I again quote Professor Johnson:
…if Taylor had had these troops with him at Monett’s Ferry, he might well have captured or dispersed Bank’s army and forced Porter to destroy his fleet. At the very least, even if the Federals had succeeded in reaching the Mississippi, it could have been done only by running a fearful gauntlet.32
Banks certainly would have been forced to destroy his gunboats at Alexandria, as he could never have constructed the damn there. This result alone would have been a severe blow to the Federal control of the Mississippi River. We can only speculate as to what the eventual outcome of a disaster on Red River would have been for the Federal war effort.
At the end of the Red River Campaign, Taylor asked to be relieved from any further duty under Kirby Smith. The latter, incensed by the blistering criticisms Taylor leveled at him, gladly obliged. Taylor received a promotion to lieutenant general from the Confederate Congress for his conduct of the campaign. The Congress, in a joint resolution, also officially thanked Taylor and his men for their victories.33 Taylor’s next assignment was the command of the Department of Alabama, Mississippi, and East Louisiana. He served competently in this position but had no further opportunities to display his skills as a commander. On May 8, 1865, Taylor surrendered the last Confederate army east of the Mississippi River to the Federals.34
With no prior military experience, Richard Taylor rose from Colonel to lieutenant general because of his ideas on strategy and the brilliant generalship he demonstrated on the field of battle. During the war, Taylor exhibited all the traits of an exceptional military leader: intelligence, education, courage, and Character. He never suffered a crushing defeat even though he met with reverses. Time and again he beat the enemy and carved his name among those of the most outstanding Confederate generals.

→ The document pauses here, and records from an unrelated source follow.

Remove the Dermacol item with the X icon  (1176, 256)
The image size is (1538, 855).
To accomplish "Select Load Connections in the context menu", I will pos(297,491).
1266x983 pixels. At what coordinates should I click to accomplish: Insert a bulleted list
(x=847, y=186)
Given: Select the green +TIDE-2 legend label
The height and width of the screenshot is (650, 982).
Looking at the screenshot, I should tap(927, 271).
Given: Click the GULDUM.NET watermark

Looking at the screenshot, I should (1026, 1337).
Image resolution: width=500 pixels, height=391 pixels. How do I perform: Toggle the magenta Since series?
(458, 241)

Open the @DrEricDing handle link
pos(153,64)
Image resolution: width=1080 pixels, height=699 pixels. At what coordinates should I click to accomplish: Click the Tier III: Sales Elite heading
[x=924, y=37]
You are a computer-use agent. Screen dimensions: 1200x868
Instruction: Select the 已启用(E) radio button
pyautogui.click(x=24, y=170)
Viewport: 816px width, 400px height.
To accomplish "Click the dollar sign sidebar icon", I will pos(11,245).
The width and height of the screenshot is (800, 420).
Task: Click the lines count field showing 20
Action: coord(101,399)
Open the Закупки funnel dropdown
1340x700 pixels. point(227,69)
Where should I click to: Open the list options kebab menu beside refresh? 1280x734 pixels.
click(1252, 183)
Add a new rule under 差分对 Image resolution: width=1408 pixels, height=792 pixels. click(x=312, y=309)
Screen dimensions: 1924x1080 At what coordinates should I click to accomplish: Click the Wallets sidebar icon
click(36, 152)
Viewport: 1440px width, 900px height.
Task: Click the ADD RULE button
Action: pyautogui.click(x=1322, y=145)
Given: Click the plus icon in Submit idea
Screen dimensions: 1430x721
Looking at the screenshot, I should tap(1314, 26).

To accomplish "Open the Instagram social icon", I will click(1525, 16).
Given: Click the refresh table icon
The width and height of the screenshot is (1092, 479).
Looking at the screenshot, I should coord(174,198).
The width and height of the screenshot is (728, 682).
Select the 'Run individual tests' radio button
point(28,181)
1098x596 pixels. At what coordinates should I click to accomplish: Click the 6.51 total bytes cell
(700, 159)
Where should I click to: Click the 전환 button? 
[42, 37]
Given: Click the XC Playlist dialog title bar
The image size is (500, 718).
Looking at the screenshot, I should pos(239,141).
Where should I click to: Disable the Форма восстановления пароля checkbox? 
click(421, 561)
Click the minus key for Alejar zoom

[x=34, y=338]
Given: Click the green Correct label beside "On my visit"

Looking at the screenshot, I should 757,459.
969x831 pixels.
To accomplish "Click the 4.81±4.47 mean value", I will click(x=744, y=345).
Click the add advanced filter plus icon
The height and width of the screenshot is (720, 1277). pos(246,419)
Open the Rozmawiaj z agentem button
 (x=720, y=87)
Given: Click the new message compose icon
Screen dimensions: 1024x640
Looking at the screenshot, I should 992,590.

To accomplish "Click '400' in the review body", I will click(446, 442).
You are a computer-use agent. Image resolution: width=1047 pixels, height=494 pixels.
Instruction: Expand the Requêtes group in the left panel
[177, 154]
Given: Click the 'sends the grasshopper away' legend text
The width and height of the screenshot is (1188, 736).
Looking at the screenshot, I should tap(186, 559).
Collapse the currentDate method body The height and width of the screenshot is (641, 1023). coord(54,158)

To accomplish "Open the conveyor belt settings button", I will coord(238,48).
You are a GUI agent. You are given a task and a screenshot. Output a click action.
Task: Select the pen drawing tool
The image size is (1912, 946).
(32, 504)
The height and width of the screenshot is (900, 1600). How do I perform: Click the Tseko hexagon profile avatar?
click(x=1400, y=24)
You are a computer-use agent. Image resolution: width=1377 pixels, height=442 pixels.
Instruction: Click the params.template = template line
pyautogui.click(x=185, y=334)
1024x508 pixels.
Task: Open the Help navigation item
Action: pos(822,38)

31 Walker, The War of Secession, pp. 56-57.
32 Johnson, Red River Campaign, p. 281.
33 O. R., 1, XXXIV, Pt. 1, 547-48, 597, and Pt. 4, 664; Taylor, Destruction and Reconstruction, p. 239; Journal of the Congress of the Confederate States of America, 7 vols. (Washington, D. C., 1904-1905), IV, 49.
34 O. R., 1, XXXIX, Pt. 2, 778; Taylor, Destruction and Reconstruction, pp. 274-76.